For Pueblo Public Arts Director Daniel Levinson, the event put faces on a lot of places, people and ideas that had been abstract before.
“This is my first time here and it’s been amazing,” he said. “So many people are open to cross pollination of ideas. There’s a solidarity among the creatives of Colorado that I wasn’t aware of.”
Colorado Creative Industries is part of the state Office of Economic Development and International Trade, which hosts the summit and in June will name new official creative districts, a designation Carbondale is seeking.
The summit gave the local arts community a chance to show off. In between workshops, Glenwood Springs Center for the Arts Director Christina Brusig was just one of several area figures helping to get the word out.
“It’s very inspiring to see what everyone’s doing and discover that we’re right at the forefront,” she said. “I think people are shocked at how much opportunity for arts there is in the valley.”
Even without that message, she found the event well worth attending.
“I’ve walked away with a lot of valuable information about programs and ways to create a better future for our community,” she added.
After all, art is not without its challenges.
Winter Ross made the trip from Crestone to catch a seminar on Space to Create Colorado, a Boettcher Foundation-backed initiative to bring affordable living and working spaces to artists.
“I’ve been a professional artist all my life, which means in my golden years I’m looking at subsidized housing,” Ross said. “I dread the idea of low-income housing in a community where I have nothing in common with the other residents.

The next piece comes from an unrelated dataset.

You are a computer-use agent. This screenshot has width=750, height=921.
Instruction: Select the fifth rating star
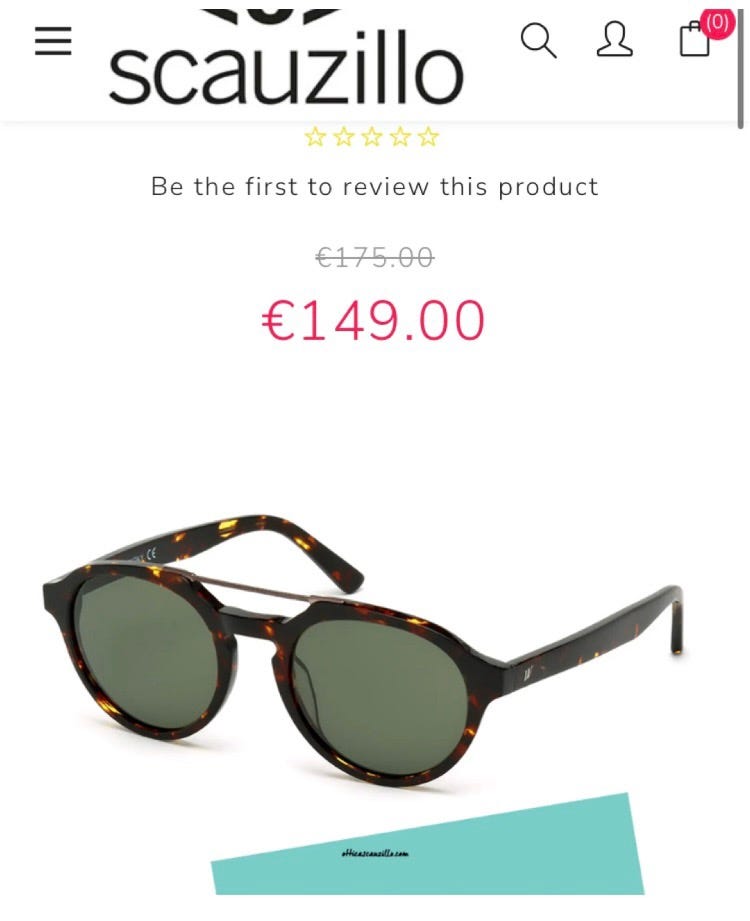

I want to be part of something and make it happen for myself.”
In part because of his role in the project, Boettcher president and CEO Tim Schultz received the Governor’s Award for arts in creative placemaking. Also recognized were Denver-area artist Maureen Hearty and local Francisco “Paco” Nevarez-Burgueno, director of Aspen Santa Fe Ballet’s Folklorico program.
“I love these kids and I love this program and I love what I do,” Nevarez-Burgueno told the crowd. “These kids are seeing it, these kids are doing it, these kids are feeling it.”
Those cultural resources are important, as Garfield County Commissioner Tom Jankovsky explained.
“It’s part of our economy and an important part of life in general,” he said.
By that metric, the Roaring Fork Valley has a lot to be proud of.
As one of the Breckenridge leaders selected to host the event next year observed, “Carbondale set the bar quite high.”